Leaders laud milestone

125 years of modern Zionism

'At Basel, I founded the Jewish state. If I said this out loud today, I would be greeted by universal laughter. In five years perhaps, and certainly in 50 years, everyone will perceive it'

Delegates at the First Zionist Congress. Photo: National Photo Collection of Israel

AUSTRALIAN Jewish leaders have harked back to August 29, 1897, a late summer’s day 125 years ago, when some 200 participants from 17 countries gathered in Basel, Switzerland for the First Zionist Congress. The three-day conference was convened principally to hear Jewish visionary Theodor Herzl, a Viennese journalist, lay out his plans for a Jewish state.

Herzl’s concept, which he expounded in his 1896 pamphlet Der Judenstaat (The Jewish State), sprung from the rampant antisemitism he witnessed in France while a correspondent of Viennese newspaper Neue Freie Presse, most notably the Dreyfus affair.

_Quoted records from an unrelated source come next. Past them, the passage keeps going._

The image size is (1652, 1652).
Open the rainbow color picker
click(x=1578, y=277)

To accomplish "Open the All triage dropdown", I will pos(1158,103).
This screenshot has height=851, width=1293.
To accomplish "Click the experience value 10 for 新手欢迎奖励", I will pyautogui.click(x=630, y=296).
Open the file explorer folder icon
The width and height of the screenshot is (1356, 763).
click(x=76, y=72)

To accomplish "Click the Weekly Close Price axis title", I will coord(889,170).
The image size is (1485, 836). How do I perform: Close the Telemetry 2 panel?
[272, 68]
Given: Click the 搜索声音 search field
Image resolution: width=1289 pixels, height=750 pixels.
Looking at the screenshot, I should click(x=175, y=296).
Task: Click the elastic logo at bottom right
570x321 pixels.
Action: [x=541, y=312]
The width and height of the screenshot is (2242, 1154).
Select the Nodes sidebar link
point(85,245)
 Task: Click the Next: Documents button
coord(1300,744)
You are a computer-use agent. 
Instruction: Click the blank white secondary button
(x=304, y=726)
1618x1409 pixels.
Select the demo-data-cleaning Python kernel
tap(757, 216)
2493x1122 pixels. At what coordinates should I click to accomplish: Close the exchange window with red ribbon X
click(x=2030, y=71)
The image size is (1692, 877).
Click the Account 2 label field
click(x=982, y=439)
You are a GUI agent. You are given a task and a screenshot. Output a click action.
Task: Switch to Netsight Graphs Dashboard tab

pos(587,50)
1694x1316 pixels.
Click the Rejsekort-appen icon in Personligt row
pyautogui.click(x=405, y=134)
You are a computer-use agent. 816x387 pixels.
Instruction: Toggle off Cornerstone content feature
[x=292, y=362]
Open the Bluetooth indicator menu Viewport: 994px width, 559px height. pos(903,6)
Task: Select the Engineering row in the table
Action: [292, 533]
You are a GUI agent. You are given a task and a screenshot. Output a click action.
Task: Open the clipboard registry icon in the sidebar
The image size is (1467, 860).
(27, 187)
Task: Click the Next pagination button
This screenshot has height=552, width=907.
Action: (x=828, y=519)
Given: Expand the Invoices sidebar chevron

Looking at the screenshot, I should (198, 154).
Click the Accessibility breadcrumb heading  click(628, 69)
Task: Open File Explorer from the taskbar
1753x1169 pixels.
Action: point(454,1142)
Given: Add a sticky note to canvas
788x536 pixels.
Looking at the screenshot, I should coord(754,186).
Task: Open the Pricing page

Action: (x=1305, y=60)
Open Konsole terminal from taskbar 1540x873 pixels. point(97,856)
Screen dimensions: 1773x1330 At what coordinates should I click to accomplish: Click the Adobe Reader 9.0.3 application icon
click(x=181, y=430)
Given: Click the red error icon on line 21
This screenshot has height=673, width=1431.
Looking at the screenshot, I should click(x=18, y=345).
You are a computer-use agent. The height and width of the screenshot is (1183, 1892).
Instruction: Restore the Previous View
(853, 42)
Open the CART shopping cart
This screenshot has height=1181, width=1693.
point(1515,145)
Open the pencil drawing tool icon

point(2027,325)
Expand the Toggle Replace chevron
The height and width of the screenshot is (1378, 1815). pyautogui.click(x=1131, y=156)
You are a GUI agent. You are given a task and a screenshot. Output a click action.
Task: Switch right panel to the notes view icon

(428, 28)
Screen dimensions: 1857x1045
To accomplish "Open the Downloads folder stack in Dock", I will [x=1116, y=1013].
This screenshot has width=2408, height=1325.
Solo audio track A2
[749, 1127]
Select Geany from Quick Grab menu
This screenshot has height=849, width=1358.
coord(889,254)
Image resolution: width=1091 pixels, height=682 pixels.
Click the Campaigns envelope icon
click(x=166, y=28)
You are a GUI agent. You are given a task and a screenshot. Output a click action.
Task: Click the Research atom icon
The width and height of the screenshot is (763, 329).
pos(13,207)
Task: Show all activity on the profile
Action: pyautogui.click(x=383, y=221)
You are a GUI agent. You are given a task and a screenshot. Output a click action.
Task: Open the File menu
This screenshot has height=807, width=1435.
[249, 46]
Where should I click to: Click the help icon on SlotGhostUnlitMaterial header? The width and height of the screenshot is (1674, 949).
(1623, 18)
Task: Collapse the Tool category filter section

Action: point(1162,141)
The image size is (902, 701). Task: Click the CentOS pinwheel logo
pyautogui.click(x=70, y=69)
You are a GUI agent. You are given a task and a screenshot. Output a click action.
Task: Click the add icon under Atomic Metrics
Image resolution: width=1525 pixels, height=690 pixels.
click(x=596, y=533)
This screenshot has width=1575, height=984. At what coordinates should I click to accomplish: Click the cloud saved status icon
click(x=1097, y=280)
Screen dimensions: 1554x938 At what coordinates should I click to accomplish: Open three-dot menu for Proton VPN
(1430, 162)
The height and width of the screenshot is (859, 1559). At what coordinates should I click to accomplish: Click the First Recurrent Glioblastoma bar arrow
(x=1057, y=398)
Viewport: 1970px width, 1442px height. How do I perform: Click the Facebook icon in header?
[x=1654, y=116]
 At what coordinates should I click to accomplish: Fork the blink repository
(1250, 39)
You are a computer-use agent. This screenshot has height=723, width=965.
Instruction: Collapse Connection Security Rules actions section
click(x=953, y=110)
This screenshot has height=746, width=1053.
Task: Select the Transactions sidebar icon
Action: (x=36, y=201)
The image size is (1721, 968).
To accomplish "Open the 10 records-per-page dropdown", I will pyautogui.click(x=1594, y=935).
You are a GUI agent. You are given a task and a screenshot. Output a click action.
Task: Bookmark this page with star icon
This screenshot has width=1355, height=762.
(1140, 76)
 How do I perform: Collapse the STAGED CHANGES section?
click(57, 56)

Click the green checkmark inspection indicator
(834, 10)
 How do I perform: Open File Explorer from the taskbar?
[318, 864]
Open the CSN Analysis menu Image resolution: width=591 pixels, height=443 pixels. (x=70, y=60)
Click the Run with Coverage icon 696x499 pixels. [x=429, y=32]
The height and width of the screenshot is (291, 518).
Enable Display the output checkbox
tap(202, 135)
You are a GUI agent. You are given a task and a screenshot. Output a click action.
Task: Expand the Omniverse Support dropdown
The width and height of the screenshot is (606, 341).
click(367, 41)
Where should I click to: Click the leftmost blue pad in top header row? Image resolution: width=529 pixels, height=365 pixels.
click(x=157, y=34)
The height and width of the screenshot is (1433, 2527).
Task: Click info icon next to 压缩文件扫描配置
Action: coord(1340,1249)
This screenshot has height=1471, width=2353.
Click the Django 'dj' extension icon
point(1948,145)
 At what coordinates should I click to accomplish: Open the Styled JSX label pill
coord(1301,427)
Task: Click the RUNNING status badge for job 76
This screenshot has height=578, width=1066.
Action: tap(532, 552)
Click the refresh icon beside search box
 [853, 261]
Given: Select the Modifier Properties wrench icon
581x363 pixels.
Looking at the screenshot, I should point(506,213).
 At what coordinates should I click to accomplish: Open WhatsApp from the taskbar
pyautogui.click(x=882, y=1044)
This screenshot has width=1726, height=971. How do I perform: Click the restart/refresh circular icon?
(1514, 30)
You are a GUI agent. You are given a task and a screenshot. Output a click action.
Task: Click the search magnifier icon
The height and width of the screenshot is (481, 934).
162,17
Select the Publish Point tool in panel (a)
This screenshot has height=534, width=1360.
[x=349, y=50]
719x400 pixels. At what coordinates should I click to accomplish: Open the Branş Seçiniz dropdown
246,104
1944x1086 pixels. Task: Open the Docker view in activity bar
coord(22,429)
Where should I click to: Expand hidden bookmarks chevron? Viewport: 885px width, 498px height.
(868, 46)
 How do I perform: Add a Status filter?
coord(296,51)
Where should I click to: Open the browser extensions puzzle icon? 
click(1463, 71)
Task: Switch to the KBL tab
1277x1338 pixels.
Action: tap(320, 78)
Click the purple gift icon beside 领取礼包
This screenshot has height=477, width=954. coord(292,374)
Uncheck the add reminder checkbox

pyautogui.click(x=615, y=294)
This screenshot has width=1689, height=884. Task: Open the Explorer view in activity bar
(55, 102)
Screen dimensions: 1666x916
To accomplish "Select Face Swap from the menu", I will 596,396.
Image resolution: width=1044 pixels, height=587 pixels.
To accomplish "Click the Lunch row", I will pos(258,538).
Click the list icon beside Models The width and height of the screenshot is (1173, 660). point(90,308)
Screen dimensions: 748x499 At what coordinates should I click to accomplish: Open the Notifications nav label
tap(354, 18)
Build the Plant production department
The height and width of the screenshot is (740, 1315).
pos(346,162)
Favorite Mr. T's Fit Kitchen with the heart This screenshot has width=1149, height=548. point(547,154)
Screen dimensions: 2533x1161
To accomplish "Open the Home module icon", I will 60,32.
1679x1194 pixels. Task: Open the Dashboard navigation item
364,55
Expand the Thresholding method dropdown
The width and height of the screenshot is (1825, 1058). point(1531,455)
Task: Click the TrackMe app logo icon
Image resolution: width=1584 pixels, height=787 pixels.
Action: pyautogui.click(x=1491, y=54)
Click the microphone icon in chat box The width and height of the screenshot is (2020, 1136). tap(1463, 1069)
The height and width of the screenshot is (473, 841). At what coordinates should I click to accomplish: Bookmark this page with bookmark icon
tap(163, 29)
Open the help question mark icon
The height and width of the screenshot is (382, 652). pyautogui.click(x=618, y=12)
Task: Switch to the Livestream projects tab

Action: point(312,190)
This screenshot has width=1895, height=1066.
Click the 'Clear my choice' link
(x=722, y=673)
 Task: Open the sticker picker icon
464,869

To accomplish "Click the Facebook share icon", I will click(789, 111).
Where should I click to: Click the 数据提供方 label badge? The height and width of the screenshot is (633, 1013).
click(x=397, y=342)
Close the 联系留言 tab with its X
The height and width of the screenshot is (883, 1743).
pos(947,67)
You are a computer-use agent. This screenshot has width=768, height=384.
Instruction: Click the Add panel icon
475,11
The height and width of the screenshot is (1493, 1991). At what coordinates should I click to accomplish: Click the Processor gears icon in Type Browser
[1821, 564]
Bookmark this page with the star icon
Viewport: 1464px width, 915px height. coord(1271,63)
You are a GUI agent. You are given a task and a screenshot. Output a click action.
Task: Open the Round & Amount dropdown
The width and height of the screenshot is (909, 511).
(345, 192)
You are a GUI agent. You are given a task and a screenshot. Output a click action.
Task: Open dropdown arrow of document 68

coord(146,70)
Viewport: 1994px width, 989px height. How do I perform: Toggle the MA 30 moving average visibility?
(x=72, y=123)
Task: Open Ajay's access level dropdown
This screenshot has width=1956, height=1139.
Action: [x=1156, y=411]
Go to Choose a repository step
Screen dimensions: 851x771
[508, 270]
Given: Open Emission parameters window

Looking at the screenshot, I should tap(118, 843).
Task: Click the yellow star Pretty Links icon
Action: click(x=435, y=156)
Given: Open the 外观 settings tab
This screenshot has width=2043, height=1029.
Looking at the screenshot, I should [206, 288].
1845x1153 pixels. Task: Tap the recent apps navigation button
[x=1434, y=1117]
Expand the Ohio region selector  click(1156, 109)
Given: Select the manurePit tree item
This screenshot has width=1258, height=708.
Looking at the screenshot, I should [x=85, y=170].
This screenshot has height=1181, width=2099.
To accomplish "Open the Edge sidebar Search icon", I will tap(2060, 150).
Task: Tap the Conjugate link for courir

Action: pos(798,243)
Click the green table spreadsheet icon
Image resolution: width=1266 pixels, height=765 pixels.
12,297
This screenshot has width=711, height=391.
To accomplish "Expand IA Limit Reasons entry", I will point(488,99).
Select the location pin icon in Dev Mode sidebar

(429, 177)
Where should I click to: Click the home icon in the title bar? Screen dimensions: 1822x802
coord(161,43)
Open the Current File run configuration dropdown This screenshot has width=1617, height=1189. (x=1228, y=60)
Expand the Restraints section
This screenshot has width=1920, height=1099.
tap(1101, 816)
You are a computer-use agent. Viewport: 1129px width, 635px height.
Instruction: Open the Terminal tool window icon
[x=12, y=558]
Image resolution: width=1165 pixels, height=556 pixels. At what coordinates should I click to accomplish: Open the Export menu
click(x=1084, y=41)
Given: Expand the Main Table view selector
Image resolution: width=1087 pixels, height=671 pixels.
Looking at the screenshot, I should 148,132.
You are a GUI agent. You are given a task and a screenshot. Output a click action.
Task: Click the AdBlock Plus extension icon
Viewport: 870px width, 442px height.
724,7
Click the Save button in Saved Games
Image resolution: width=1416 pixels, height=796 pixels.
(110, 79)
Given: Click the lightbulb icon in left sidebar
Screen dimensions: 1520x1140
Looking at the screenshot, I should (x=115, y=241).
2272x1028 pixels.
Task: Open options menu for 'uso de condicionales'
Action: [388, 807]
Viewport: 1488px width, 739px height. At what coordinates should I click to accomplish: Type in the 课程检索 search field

The congress venue, Basel’s casino, was symbolically fitting for Herzl’s far-sighted gambit. His famous words, “If you will it, it is no dream,” would appear in his later work, Altneuland (Old New Land) in 1902.

Over half the delegates in Basel were from Eastern Europe, nearly a quarter from Russia. Only 17 were women and at Basel they had no voting rights. The Zionist Congress subsequently met annually until 1901 and has been a fixture on the Jewish calendar ever since.

After the 1897 congress, Herzl reflected with foresight, “At Basel, I founded the Jewish state. If I said this out loud today, I would be greeted by universal laughter. In five years perhaps, and certainly in 50 years, everyone will perceive it.”

Zionist Federation of Australia (ZFA) president Jeremy Leibler stated, “When, 125 years ago, Theodor Herzl noted in his diary that he founded the Jewish state in Basel, he was being wildly prophetic. The ZFA was founded just 30 years after the First Zionist Congress – and 21 years before Israel itself … As a community, we are incredibly proud of the role that Australians, both Jewish and non-Jewish, played and continue to play in creating, shaping and strengthening Israel.”

Reflecting that Herzl “willed the Basel conference into being through his vision, energy and determination”, Executive Council of Australian Jewry co-CEO Alex Ryvchin noted, “Zionism was and remains a radical idea. It took a beleaguered, scattered people and restored them to independence in their homeland nearly two millennia after their exile … But whatever the prevailing trends of the day, Zionism is permanent because it is just and steeped in principles of Jewish peoplehood and connection to land.”

Australia/Israel & Jewish Affairs Council executive director Colin Rubenstein observed, “Israel, as the fulfilment of the Zionist dream, has exceeded even Theodor Herzl’s dreams at the First Zionist Congress in Basel. Herzl effectively foresaw Israel as a start-up nation, generations before the concept existed. He didn’t envision a Jewish utopia, but a country full of the nuances and complexities integral to every mature nation, and in many ways he was prophetic.”

Rubenstein expressed hope for a time when “all the children of Abraham can live in peace and prosperity, and Herzl’s dream will be largely realised”.